アジア各国をはじめカナダやハワイなど多くの地で、さまざまな出会いとアクティビティを体験しながら答えを模索する日々。
そして大学の卒業式を目前に控えたある日、ようやく決断に至る。
「ここまで贅沢させてもらったし、野球も思う存分やらせてもらった。だから、親孝行をしなきゃいけないなという部分で、やはり家業を継いで盛り立てるのがセオリー的に一番いいだろうなと思って、家業を継ぐ決断をしたんだよね。」
こうして神戸社長のビジネスマンとしての航海が始まった。
神戸氏の話を聞いていると、彼の人生観や思考の節々に親父さんが深く影響しているのを感じ取ることができる。

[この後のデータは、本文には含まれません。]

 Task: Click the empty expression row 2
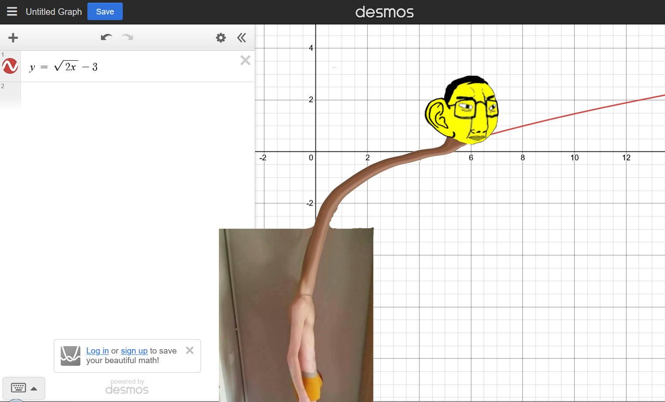point(131,94)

若き日の神戸社長に親父さんはどのように映っていたのだろうか、聞いてみた。
「結局誰よりも率先して仕事やるんだよね。小売の丁稚奉公から始めて苦労して生きてきた人だから。どんなに稼いだとしても無駄遣いも全くしないし、会社は黒字になってればいいって感覚だと思うから、余剰分は働いてる人みんなに分け前として与えたりしていた。今も普通に質素な生活をしてて、朝3時に起きて会社に入って夕方5時まで働いて家で飯食って野球見て寝る、みたいな繰り返しなのよ。他に趣味とかも持ってないし仕事一筋だから。」
中学を卒業後、家族を養うために魚屋に丁稚奉公として仕え、その後はデパ地下にある魚屋の店舗運営などを経て独立して魚屋を始めるなど、必死に働く父の姿を見てきた神戸氏。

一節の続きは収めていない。